Monwana wa bosupa (Setswana) | Young Adult Fiction
Kabelo Duncan Kgatea
Tafelberg
Monwana wa bosupa is the Silver winner in the 2008 Sanlam Prize for Youth Literature in the Sotho-languages category.
This is what the judges had to say:
According to the title, as you point an accusing index finger at another person, your other three fingers are pointing back at yourself, while your thumb remains stuck up, pointing ominously at the Heavens. This refers to the fact that Grandfather Tau Mere blames everybody else for things that go wrong, while it is in fact himself who is to blame and ends up being shamed.
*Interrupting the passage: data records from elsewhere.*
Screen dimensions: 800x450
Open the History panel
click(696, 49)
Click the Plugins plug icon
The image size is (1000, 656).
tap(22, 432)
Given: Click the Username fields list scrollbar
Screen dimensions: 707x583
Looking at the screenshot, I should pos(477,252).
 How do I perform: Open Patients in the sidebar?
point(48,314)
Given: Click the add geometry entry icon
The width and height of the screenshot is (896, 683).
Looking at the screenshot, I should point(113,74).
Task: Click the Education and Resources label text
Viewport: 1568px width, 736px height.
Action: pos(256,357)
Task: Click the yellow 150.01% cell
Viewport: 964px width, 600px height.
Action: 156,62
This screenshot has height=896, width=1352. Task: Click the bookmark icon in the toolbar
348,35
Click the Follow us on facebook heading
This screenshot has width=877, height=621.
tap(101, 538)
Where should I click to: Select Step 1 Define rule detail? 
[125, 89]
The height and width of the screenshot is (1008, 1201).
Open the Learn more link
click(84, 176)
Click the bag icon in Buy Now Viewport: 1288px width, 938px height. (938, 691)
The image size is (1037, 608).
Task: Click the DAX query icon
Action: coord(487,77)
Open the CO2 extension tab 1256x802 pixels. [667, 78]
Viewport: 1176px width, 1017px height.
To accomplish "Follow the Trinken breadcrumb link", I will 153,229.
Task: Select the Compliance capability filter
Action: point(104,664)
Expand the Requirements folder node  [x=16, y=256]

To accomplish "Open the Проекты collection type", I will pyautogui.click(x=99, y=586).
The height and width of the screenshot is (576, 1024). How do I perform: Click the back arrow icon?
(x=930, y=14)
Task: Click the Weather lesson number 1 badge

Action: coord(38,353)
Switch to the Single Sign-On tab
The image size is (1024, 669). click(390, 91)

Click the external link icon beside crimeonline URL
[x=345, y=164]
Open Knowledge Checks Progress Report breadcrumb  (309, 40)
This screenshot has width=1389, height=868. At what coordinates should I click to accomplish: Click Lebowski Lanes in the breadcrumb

The novel deals with a quest and a struggle to break with a tortured past and a search for a new beginning. It takes us gradually through the hardships and heroics of the boy Thebe as a poor but hardworking herdboy and a deprived schoolboy who excels in the performing arts and as an athlete. He has lost his mother at birth, and his father is away in North Africa. He is left in the care of his grandparents in an abusive farm setting. There is a tug-of-war between his maternal grandfather and his paternal grandfather for his custody. This becomes complicated when his father sends for him through his new Senegalese wife and a friend. He runs away, gets seriously injured and becomes hospitalised. A hunt for him ensues, and in the meantime he grapples with his unfolding troubled past. All this leads to a final scene at the court, where Thebe’s fate will be decided.
This teenage novel deals with the kind of issues many youngsters today have to contend with – in both rural and urban settings. It serves to deepen the understanding of the hurt a child may experience when adults fight their battles at the expense of that child.